:: Material supplied ::
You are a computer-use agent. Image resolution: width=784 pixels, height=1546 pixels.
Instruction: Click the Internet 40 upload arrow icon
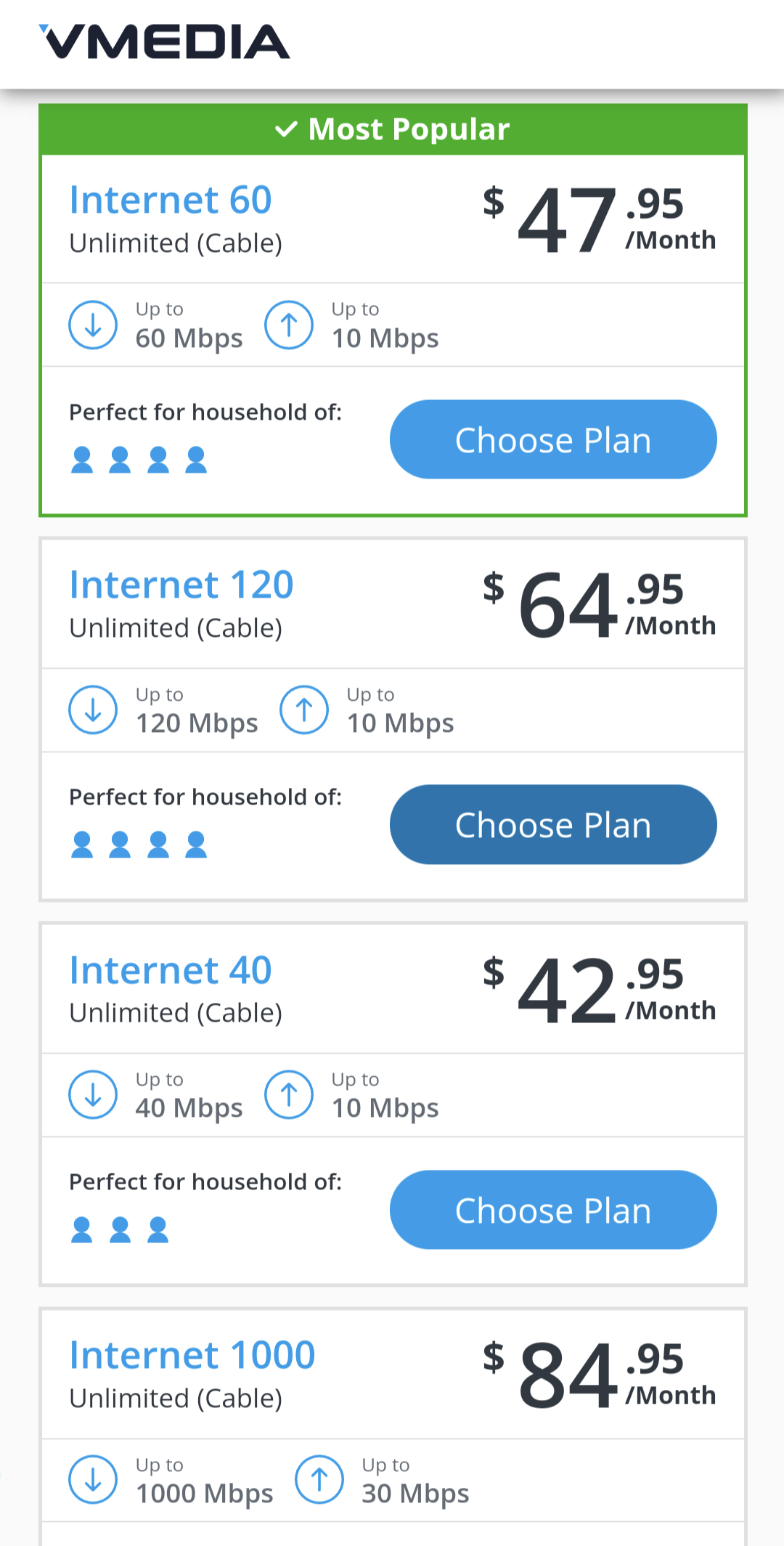click(289, 1094)
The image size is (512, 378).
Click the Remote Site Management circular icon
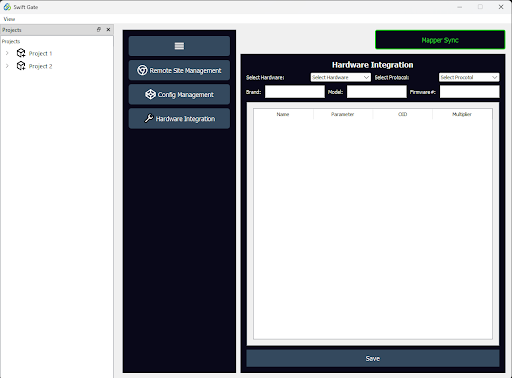point(142,70)
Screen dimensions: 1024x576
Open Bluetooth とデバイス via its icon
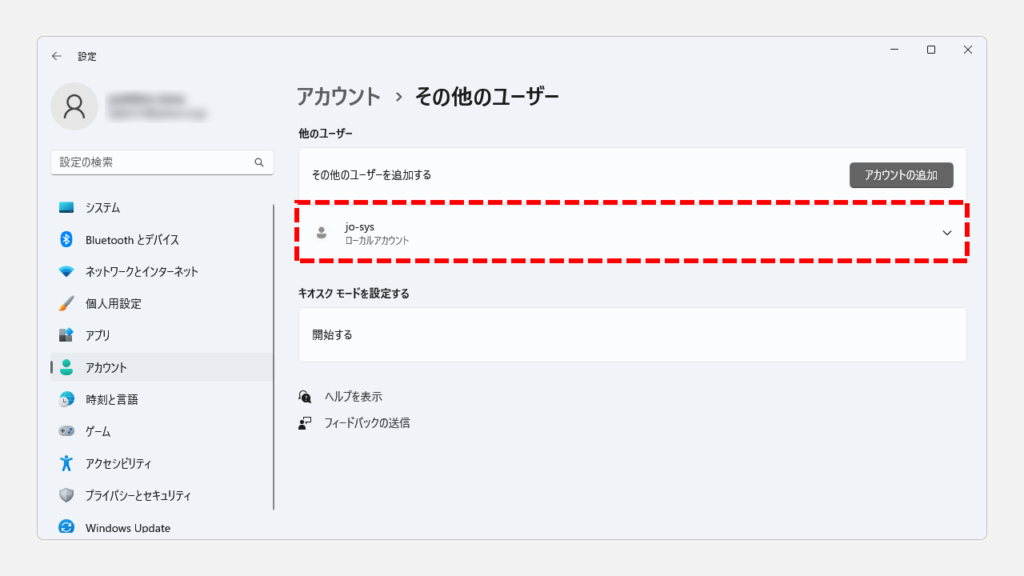66,240
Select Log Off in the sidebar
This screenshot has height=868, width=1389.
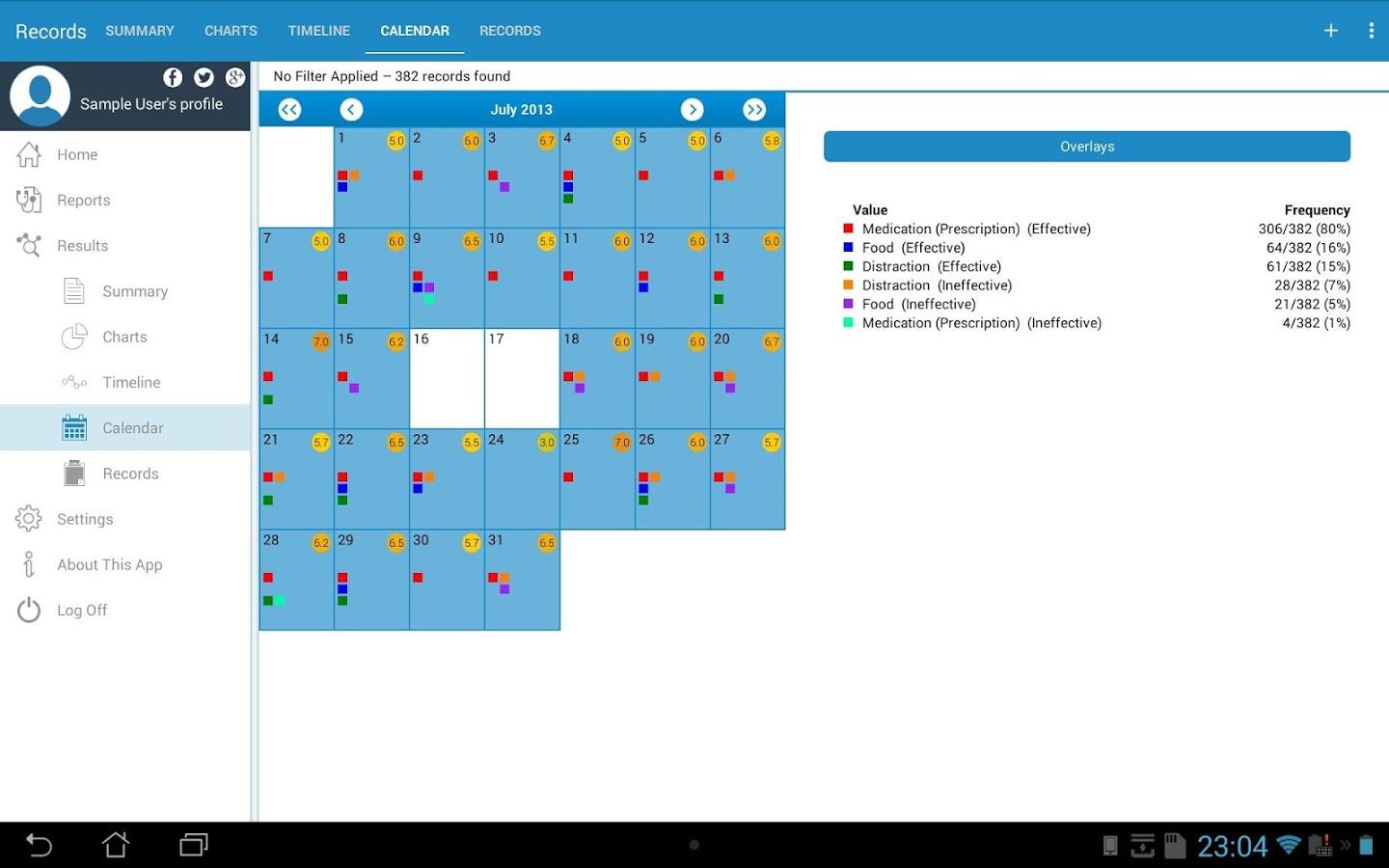tap(82, 610)
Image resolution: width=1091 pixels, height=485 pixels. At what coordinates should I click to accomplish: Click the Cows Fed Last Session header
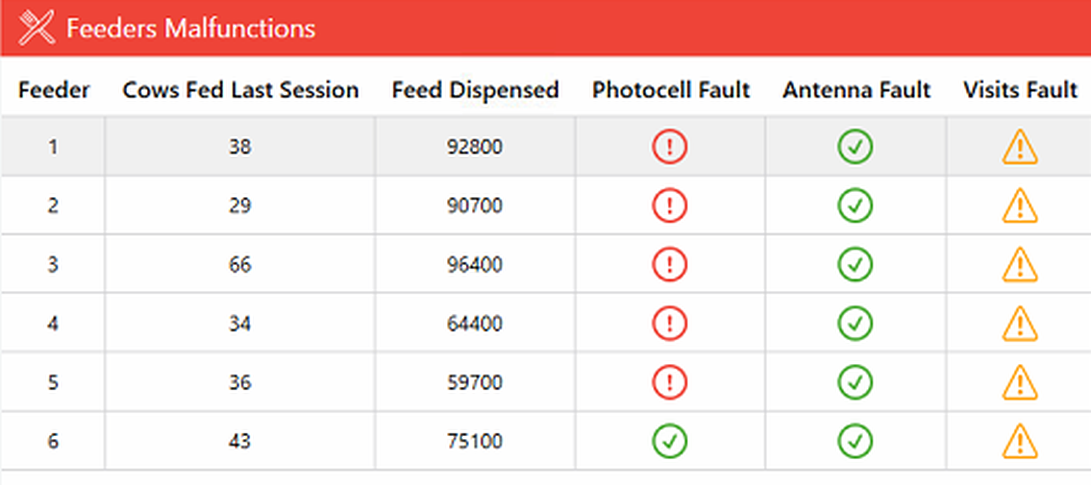(240, 90)
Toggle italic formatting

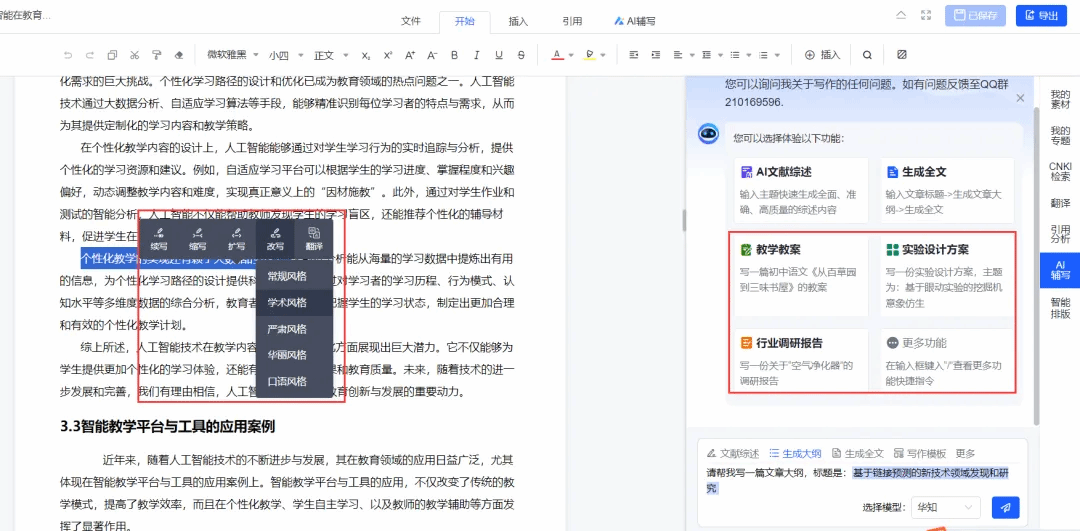[476, 55]
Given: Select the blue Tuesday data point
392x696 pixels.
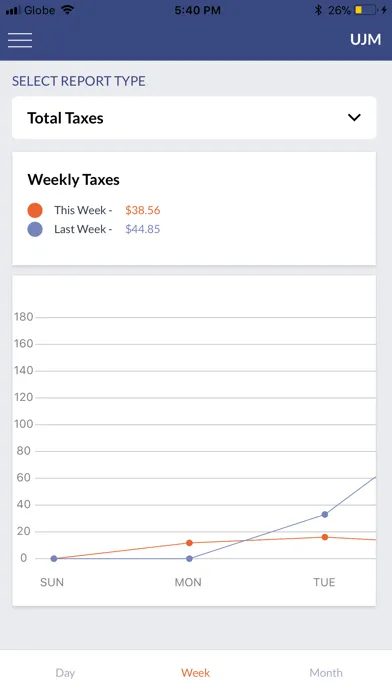Looking at the screenshot, I should pyautogui.click(x=325, y=514).
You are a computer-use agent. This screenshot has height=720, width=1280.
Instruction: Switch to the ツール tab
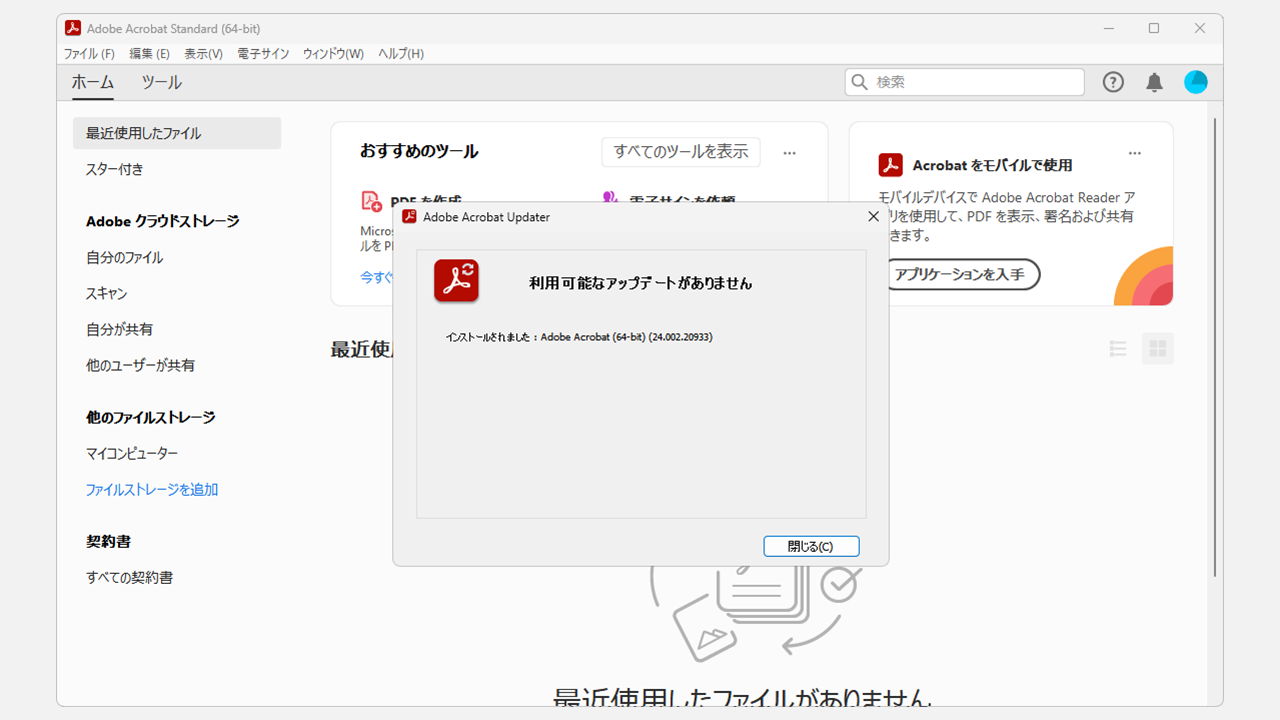click(x=160, y=83)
:::
== Task requirements ==
Using the records above, report each line that contains the word "computer" by copying it.

== Response area ==
You are a computer-use agent. Image resolution: width=784 pixels, height=1546 pixels.
You are a computer-use agent. This screenshot has height=720, width=1280.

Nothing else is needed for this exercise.